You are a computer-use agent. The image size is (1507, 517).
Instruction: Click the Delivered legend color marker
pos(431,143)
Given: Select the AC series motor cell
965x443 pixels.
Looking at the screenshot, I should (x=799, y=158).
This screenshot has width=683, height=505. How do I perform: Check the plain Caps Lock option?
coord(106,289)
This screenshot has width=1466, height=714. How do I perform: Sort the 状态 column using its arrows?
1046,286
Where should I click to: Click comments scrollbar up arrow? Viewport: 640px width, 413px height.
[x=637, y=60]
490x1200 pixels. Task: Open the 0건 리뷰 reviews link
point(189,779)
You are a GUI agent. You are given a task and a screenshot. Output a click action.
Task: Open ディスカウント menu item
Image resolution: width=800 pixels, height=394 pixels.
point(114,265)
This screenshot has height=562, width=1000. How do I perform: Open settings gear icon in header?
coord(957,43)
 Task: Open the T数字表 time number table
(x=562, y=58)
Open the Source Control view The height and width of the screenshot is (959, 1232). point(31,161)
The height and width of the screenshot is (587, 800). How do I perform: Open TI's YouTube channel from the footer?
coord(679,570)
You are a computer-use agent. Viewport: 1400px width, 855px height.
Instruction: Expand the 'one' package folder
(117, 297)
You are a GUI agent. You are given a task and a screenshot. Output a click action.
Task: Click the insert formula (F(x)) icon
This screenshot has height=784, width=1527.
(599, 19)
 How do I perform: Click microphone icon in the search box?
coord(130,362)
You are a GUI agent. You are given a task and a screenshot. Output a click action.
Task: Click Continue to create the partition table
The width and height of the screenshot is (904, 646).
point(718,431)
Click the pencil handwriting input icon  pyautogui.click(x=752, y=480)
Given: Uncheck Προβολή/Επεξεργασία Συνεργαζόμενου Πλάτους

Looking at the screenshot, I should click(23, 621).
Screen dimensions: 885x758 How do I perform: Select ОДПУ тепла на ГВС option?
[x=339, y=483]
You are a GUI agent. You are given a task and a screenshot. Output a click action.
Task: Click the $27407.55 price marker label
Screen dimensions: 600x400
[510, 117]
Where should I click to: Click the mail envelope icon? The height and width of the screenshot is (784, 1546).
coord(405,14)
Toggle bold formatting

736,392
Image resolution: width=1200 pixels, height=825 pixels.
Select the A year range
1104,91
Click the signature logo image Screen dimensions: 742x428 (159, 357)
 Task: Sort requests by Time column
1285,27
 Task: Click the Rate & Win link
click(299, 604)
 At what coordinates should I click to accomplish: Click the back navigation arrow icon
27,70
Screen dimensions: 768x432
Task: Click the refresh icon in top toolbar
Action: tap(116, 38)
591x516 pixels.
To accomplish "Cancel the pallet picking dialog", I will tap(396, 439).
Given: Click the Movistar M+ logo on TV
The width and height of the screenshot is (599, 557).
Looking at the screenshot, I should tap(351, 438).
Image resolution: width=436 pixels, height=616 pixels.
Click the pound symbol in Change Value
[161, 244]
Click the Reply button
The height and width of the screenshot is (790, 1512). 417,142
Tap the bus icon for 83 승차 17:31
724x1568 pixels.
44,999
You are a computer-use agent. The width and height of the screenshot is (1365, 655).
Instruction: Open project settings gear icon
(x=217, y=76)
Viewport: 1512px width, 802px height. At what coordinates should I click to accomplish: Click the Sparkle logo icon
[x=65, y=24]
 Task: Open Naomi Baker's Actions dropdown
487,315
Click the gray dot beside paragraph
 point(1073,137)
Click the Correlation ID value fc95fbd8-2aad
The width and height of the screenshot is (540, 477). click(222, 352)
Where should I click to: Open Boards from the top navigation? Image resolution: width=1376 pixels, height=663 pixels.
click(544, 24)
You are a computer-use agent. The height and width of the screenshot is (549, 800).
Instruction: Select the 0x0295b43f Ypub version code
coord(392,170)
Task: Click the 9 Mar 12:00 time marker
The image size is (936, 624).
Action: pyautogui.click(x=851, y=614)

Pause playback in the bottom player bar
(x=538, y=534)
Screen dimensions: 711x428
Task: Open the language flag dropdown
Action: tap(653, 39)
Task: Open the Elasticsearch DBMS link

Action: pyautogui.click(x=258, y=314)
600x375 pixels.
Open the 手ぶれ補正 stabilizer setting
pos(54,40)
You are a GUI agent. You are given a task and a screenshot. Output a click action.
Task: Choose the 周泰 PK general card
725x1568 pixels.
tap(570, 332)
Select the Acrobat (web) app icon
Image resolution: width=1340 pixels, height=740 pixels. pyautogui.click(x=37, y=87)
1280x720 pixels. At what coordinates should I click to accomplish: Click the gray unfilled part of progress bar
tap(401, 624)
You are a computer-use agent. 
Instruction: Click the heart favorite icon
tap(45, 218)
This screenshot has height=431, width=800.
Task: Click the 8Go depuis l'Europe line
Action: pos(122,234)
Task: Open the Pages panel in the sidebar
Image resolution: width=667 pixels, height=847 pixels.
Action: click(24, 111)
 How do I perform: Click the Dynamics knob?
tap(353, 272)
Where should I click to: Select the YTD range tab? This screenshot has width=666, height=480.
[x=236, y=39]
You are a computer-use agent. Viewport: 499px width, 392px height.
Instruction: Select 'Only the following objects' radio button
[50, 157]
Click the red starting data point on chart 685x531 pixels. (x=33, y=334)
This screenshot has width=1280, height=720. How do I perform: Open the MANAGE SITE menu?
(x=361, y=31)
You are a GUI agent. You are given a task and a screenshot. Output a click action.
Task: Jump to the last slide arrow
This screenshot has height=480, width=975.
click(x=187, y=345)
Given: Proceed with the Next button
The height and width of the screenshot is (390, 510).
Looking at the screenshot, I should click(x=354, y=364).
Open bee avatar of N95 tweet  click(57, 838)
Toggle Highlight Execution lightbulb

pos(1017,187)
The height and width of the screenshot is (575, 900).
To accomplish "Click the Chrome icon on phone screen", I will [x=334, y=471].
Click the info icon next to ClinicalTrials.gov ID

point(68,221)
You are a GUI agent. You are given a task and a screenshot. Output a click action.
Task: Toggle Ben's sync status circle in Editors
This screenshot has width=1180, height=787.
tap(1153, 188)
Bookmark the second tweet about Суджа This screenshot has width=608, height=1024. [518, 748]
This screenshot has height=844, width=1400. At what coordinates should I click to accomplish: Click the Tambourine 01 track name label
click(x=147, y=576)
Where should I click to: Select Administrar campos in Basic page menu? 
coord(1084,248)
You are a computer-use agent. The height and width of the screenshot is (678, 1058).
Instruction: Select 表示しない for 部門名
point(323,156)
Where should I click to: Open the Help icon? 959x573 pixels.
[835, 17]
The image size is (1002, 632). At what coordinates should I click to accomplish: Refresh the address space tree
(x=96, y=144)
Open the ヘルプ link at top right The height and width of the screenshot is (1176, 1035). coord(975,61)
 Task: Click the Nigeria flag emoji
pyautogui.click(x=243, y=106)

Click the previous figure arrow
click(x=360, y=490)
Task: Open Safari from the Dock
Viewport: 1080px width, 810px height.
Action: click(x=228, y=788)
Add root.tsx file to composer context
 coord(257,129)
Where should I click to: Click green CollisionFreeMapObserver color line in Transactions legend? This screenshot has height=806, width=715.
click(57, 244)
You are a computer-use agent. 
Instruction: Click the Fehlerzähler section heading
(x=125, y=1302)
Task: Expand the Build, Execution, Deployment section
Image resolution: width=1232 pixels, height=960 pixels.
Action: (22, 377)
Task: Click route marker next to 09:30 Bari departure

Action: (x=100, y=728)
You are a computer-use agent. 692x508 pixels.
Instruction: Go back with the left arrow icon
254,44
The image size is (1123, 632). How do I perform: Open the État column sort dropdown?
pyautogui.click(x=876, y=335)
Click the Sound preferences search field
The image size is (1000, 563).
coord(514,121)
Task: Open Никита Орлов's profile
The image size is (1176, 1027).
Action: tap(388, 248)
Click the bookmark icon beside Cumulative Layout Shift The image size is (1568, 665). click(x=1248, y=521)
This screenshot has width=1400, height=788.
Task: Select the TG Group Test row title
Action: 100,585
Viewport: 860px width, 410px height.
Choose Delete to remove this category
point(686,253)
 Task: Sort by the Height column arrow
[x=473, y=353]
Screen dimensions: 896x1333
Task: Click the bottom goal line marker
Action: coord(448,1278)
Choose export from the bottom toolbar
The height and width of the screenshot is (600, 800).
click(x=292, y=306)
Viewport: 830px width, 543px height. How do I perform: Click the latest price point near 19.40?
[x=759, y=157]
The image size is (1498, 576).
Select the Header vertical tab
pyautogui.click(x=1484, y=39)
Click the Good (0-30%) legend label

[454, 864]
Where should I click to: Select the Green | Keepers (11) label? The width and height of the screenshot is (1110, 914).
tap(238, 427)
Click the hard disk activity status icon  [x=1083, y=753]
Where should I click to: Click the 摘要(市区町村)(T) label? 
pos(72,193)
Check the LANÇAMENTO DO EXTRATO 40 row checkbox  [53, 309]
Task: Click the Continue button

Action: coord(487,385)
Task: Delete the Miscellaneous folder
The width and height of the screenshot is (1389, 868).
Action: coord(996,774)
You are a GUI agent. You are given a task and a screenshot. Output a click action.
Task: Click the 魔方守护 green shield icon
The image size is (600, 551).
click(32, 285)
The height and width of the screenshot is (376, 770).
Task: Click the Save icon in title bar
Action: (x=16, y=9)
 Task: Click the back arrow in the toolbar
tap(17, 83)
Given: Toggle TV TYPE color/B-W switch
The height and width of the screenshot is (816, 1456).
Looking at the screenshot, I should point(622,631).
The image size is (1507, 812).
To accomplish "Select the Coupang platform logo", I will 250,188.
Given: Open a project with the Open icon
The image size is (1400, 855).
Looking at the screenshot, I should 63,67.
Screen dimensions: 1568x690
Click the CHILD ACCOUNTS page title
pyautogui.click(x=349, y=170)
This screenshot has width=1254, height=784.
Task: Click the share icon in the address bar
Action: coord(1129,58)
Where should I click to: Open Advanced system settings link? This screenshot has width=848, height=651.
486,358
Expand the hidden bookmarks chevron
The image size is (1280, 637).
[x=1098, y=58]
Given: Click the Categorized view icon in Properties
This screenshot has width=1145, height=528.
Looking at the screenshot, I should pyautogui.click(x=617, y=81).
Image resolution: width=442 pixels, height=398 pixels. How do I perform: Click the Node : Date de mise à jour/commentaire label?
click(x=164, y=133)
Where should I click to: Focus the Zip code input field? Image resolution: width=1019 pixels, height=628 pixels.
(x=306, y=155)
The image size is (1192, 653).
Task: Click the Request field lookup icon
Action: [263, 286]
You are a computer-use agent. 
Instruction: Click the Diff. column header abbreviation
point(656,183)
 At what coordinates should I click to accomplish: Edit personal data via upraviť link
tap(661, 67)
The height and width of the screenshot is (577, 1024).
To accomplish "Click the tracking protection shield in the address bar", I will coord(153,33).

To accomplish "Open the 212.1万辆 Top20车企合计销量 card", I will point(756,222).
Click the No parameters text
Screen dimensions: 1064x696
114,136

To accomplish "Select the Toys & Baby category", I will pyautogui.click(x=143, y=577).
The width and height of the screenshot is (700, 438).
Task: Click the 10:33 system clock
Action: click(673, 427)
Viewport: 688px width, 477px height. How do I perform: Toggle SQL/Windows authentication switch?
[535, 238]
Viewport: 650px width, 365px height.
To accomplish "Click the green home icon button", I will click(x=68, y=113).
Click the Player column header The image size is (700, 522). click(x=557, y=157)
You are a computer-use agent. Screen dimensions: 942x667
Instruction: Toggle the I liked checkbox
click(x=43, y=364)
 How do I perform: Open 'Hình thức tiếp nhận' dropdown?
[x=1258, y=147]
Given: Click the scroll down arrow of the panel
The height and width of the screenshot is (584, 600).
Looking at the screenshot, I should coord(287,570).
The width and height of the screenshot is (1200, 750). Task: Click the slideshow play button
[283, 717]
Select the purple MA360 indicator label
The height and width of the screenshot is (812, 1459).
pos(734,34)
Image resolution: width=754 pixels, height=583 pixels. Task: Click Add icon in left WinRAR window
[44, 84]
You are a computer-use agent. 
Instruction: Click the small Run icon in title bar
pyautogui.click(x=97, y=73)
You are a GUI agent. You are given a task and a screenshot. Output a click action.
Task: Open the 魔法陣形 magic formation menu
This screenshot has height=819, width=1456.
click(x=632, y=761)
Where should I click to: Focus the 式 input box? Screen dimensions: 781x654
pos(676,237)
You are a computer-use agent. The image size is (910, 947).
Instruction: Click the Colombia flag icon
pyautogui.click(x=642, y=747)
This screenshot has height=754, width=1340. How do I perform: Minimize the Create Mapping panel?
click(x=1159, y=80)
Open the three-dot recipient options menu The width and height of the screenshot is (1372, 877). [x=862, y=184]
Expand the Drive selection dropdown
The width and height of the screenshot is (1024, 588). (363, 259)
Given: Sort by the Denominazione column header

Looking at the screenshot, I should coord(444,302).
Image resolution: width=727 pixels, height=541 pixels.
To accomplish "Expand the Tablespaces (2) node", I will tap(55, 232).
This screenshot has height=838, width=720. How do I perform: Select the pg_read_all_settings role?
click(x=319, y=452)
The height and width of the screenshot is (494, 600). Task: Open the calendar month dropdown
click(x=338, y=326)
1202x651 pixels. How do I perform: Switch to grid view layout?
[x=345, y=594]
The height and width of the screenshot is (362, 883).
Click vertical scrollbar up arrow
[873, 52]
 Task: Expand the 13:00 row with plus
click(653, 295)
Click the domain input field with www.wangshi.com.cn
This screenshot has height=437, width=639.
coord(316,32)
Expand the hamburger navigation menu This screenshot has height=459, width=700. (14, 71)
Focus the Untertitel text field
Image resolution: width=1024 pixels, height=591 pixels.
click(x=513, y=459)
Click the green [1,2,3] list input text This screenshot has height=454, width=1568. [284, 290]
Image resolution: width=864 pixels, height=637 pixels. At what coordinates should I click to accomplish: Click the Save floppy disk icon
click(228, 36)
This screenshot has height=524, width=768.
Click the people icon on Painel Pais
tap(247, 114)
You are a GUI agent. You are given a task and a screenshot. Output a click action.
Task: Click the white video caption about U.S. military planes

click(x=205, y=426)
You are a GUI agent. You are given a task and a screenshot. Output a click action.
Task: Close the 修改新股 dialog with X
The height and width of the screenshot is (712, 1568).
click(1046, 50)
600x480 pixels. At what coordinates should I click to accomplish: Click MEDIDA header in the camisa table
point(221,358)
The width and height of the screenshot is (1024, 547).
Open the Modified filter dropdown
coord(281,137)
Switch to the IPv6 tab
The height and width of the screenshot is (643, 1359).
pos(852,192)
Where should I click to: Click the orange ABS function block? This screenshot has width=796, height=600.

────────────────────────────────────────

What is needed: When a line in the material above contains the word "shield", copy that line out.

Answer to this problem:
Task: Click the 魔方守护 green shield icon
To accomplish "Click the tracking protection shield in the address bar", I will coord(153,33).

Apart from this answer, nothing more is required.